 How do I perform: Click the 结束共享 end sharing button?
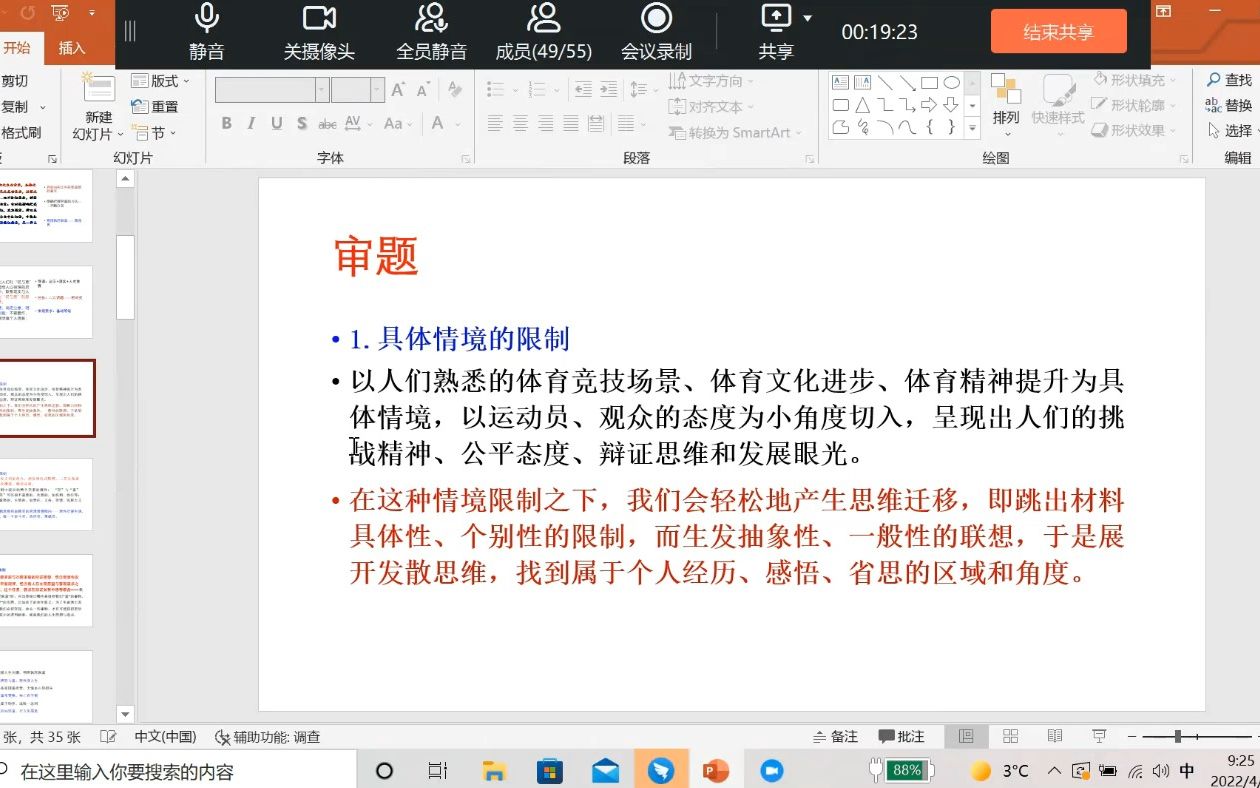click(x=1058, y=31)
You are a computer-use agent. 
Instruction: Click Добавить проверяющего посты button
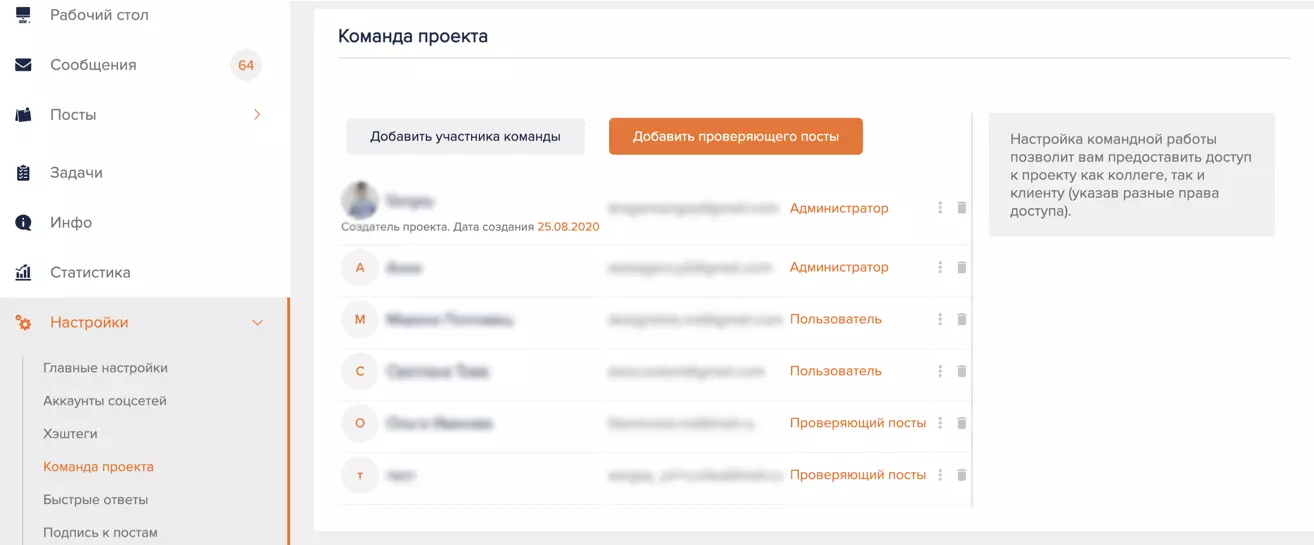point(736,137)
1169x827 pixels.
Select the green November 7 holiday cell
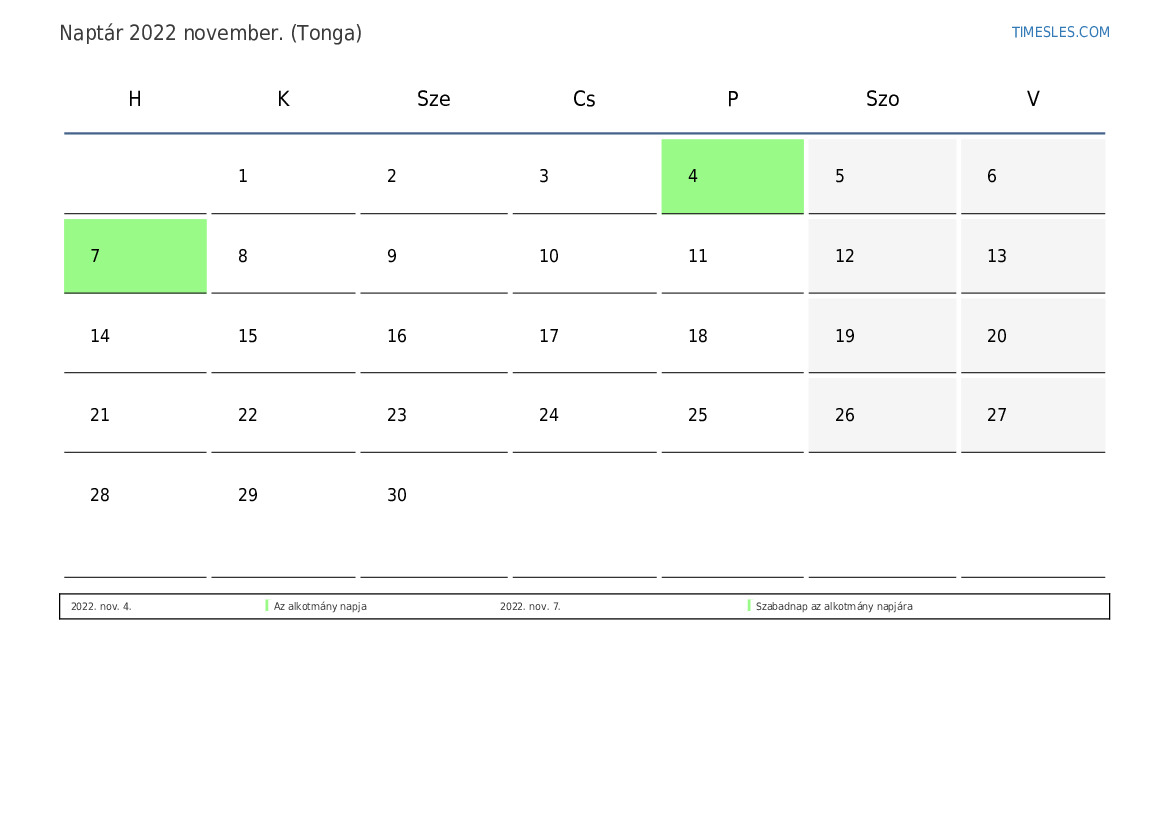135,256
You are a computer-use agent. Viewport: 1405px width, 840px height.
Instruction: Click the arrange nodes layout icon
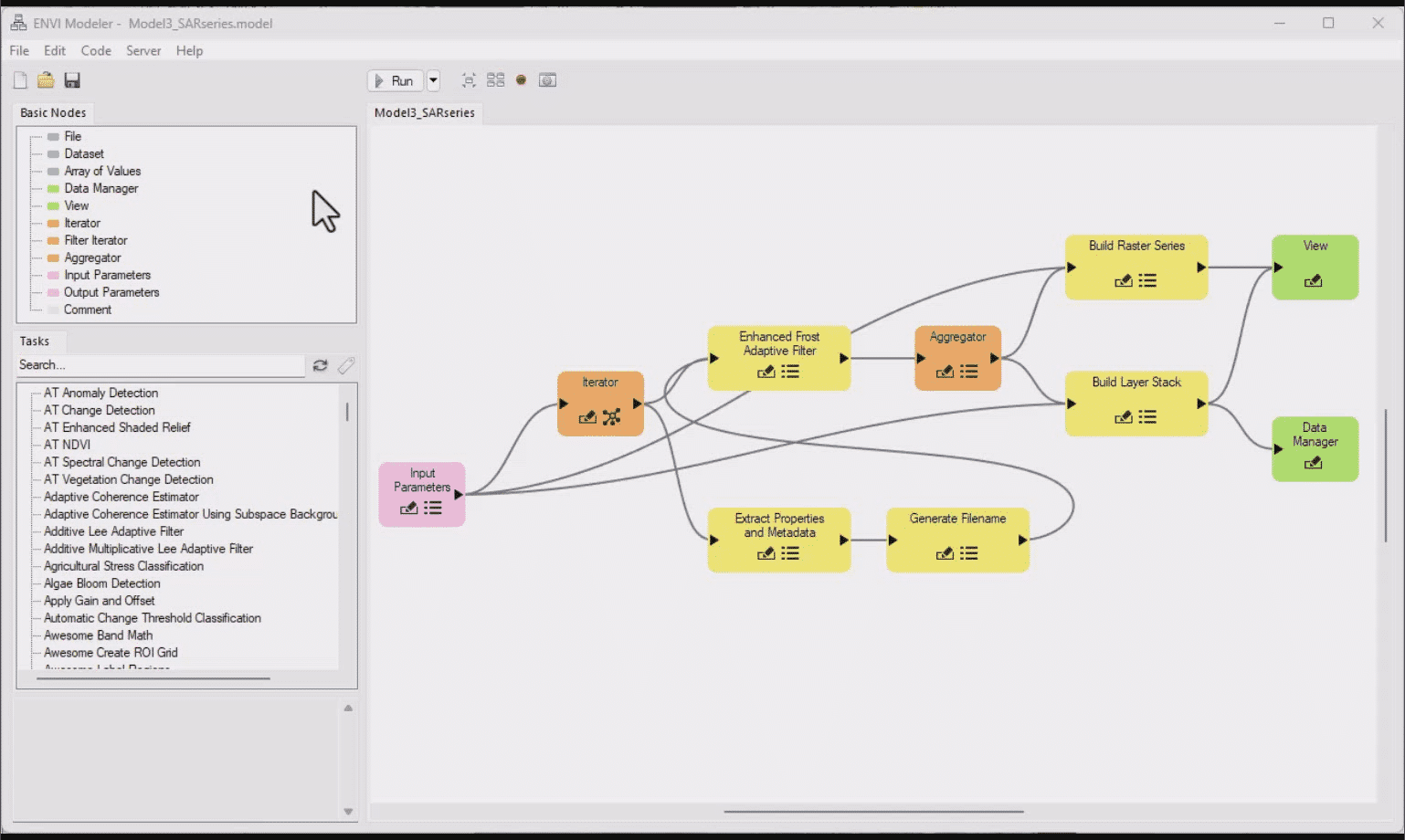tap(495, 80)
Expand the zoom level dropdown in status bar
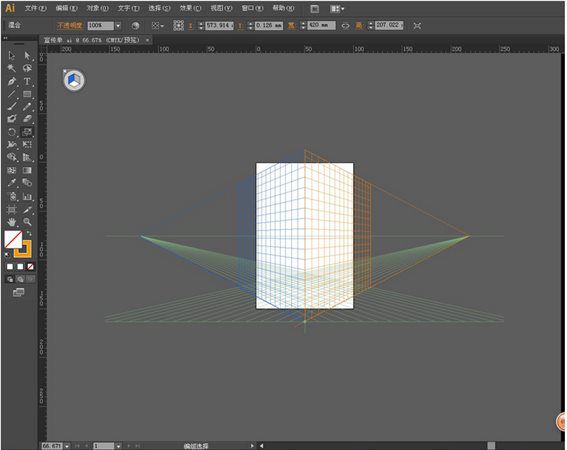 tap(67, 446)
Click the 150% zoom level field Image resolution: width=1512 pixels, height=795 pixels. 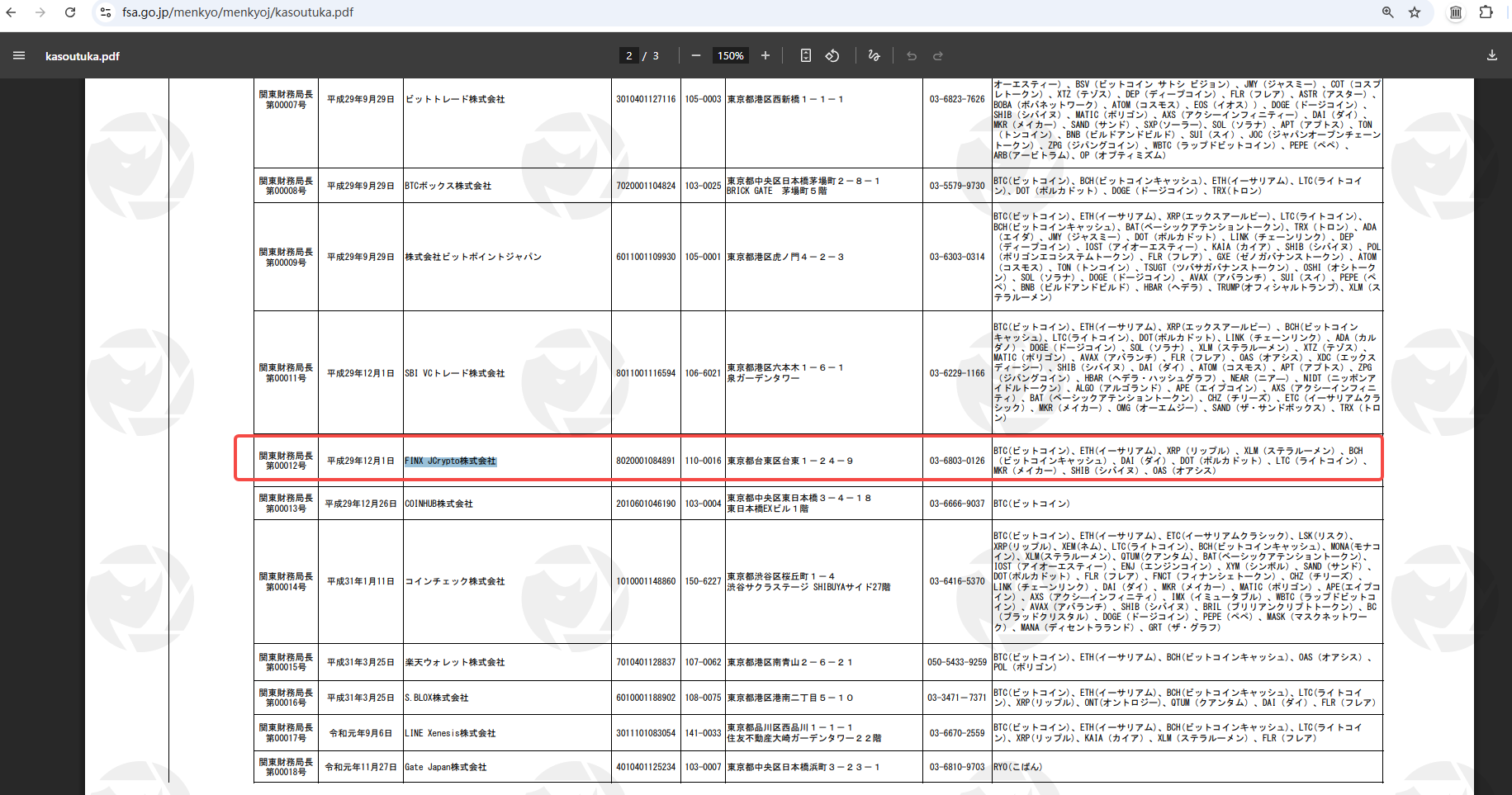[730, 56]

----

■ **ABOUT THIS EXERCISE**
Please state how many lines in the entries above include the string "computer", and write only that number.

■ **SOLUTION**
2